In the arena of digital visual effects, which has reached a high level of sophistication and maturity, the Academy honored advances in facial performance capture with awards to several responsible companies and individuals: Parag Havaldar’s work on expression-based facial performance at Sony Imageworks; Nicholas Apostoloff and Geoff Wedig for their animation rig-based system at ImageMovers Digital and Digital Domain; Kiran Bhat, Michael Koperwas, Brian Cantwell and Paige Warner for ILM’s facial performance capture system; and Luca Fascione, J.P. Lewis and Iain Matthews for creating Weta Digital’s FACETS facial animation capture system.

The trend towards production that incorporates heavy use of CGI and animatronics put Steven Rosenbluth, Joshua Barratt, Robert Nolty and Archie Te in the spotlight for their work on the Concept Overdrive motion system, which coordinates real world, virtual and animatronic imagery into a seamless workflow. Brian Whited was honored for designing and developing the Meander drawing system at Walt Disney Animation Studios

Awards more specific to the creation of digital imagery recognized Larry Gritz for his creation of Open Shading Language, which has become “a de facto industry standard,” and several awards to those whose work has improved rendering. Carl Ludwig, Eugene Troubetzkoy and Maurice van Swaaij were awarded for an early rendering breakthrough, with CGI Studio at the now-defunct Blue Sky Studios. The popular Arnold renderer was honored, with awards going to Marcos Fajardo for the “creative vision and original implementation” as well as Chris Kulla, Alan King, Thiago Ize and Clifford Stein for “highly optimized geometry engine and novel ray-tracing algorithms” developed at Sony Imageworks and Solid Angle. Vladimir Koylazov was awarded for “the original concept, design and implementation” of V-Ray, at Chaos Group, widely used for its approach to ray-tracing and global illumination and “its support for a wide variety of workflows.”

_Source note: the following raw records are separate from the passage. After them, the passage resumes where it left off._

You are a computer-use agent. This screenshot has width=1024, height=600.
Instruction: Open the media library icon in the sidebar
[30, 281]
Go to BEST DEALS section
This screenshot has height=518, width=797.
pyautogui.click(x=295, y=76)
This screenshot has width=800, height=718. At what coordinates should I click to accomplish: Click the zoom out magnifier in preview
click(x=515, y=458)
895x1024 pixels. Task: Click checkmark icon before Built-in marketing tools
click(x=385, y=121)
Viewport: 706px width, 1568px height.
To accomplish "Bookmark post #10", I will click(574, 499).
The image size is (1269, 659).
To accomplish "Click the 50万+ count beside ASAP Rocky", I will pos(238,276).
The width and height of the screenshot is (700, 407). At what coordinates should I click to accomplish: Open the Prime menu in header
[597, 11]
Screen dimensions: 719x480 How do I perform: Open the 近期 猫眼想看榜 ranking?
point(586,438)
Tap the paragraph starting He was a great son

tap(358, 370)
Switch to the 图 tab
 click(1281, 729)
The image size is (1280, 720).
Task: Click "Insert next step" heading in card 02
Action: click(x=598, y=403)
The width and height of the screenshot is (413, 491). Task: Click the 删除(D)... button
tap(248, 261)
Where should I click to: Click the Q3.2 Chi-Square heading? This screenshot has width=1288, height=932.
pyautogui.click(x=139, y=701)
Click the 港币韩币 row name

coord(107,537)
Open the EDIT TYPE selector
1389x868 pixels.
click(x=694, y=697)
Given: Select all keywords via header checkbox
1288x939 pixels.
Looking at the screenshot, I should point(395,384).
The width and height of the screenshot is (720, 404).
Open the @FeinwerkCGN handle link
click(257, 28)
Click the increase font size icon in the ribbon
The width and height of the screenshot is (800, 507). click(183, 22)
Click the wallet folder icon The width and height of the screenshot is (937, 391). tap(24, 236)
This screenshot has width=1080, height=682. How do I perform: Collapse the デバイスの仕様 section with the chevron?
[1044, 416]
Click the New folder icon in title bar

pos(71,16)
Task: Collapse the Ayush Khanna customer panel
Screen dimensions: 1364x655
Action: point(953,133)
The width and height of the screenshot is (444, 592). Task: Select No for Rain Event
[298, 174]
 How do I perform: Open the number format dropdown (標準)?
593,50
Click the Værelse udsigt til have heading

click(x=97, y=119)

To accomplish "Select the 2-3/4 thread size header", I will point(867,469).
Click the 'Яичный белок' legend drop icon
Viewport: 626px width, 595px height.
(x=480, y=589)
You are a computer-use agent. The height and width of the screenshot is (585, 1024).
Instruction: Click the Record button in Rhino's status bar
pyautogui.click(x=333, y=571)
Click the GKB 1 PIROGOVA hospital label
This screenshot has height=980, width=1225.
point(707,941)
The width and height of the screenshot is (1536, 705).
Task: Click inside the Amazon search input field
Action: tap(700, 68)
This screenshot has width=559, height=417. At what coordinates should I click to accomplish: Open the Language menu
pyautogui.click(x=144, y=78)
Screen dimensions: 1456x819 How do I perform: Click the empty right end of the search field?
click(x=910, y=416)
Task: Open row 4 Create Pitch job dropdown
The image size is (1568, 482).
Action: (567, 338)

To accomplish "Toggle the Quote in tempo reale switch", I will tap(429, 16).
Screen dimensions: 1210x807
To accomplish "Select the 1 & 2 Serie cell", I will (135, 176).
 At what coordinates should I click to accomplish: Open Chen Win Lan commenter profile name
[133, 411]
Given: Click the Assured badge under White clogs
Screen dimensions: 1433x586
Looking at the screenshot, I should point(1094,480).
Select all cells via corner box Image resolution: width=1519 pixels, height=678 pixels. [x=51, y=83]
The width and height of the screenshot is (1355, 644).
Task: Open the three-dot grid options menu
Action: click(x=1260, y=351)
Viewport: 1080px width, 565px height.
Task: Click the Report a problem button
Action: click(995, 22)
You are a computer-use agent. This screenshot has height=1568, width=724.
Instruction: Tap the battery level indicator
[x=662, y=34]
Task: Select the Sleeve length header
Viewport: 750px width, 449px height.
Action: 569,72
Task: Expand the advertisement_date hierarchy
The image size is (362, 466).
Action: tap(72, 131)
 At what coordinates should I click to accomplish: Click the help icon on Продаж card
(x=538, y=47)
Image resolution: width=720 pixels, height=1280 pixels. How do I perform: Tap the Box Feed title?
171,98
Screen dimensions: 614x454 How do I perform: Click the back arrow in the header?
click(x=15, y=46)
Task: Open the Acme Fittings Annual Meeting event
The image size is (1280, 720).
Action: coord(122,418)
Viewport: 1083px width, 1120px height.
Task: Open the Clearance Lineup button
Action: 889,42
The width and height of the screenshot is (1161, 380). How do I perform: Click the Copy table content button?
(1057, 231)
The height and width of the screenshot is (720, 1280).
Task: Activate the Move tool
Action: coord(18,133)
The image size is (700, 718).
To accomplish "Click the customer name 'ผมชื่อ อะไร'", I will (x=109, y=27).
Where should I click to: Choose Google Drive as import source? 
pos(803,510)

An animatronic horse puppet, developed originally for use in “Seabiscuit,” won honors for Mark Rappaport for the concept, design and development, Scott Oshita for the motion analysis and CAD design, Jeff Cruts for developing the faux-hair finish, and Todd Minobe for character articulation and drive-train mechanisms. Digital wireless microphones systems were awarded to Glenn Sanders and Howard Stark at Zaxcom and David Thomas, Lawrence E. Fisher and David Bundy at Lectrosonics.